14th Attorney General for Bangladesh
- In office 20 July 2008 – 12 January 2009
- Appointed by: Iajuddin Ahmed
- President: Iajuddin Ahmed
- Preceded by: Fida M. Kamal
- Succeeded by: Mahbubey Alam

Personal details
- Born: 1947 or 1948
- Died: 21 September 2025 (aged 77) Dhaka, Bangladesh
- Education: University of London Columbia Law School
- Occupation: Jurist

= Salahuddin Ahmad =

Bangladeshi politician (1947 or 1948 – 2025)

Salahuddin Ahmad (1947 or 1948 – 21 September 2025) was a Bangladeshi jurist, the Attorney General for Bangladesh from 13 July 2008 to 12 January 2009, and a prominent practicing lawyer of the Supreme Court of Bangladesh.
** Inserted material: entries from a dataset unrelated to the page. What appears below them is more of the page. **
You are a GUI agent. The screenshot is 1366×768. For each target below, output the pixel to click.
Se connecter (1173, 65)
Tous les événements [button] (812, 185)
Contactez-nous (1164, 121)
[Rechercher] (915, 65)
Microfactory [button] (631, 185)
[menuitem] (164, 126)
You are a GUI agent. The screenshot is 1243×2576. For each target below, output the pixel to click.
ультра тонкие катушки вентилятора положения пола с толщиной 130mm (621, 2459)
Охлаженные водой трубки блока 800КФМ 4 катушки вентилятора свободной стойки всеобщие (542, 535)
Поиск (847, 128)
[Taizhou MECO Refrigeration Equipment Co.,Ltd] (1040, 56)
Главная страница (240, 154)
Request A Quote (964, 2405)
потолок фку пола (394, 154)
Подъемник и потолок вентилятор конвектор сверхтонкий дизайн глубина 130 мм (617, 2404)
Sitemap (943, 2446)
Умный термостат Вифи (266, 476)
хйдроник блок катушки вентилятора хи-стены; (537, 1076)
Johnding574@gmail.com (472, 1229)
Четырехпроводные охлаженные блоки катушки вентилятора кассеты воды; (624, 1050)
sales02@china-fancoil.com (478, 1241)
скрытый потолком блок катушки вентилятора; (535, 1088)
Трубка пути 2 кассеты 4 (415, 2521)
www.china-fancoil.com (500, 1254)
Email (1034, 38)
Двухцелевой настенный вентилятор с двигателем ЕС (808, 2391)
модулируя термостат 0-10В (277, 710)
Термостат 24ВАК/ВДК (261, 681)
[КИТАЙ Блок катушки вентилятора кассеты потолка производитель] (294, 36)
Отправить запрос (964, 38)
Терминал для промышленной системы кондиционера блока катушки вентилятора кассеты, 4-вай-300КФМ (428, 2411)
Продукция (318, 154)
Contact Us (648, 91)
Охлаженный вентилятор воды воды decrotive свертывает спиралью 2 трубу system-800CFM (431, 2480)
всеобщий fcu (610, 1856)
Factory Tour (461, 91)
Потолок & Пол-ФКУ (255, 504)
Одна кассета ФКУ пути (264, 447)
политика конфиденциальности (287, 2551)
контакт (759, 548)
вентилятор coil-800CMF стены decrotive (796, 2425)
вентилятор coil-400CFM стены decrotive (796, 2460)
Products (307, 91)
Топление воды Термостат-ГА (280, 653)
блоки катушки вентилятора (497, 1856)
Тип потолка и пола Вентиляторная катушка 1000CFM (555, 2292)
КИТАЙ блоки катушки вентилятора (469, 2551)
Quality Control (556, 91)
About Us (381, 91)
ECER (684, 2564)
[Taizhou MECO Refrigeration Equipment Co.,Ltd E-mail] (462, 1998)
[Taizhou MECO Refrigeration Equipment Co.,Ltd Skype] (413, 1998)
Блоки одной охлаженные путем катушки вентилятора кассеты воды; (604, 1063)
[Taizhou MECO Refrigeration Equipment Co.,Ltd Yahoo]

Ahmad was appointed after Fida M. Kamal, the then attorney general, resigned from his office in the wake of a series of disagreements with the government over a number of issues.

==Life and career==
After the Grand Alliance led by Awami League leader Sheikh Hasina formed a new government on 6 January 2009, Salahuddin Ahmad submitted his "resignation to the law minister in line with the tradition that the attorney general resigns after a new government takes over". Ahmad has been replaced by Mahbub-e Alam.

Ahmad completed his BSc in economics from London School of Economics in 1969; MA from University of London in 1970, and LL.M from Columbia Law School in 1984.

He taught economics at University of Dhaka in the 1970s. He was appointed as an assistant professor at the Department of Economics, University of Dhaka as assistant professor and taught there for a number of years. Later, he also taught at IBA of DU and had worked for UNDP before switching to legal profession. He has been associated with Kamal Hossain & Associates.

Ahmad was appointed the director of the School of Law at the University of Asia Pacific for two years in the year 2018. He taught several modules in both the Bachelor of Laws and Master of Laws level.

Ahmad died on 21 September 2025, at the age of 77.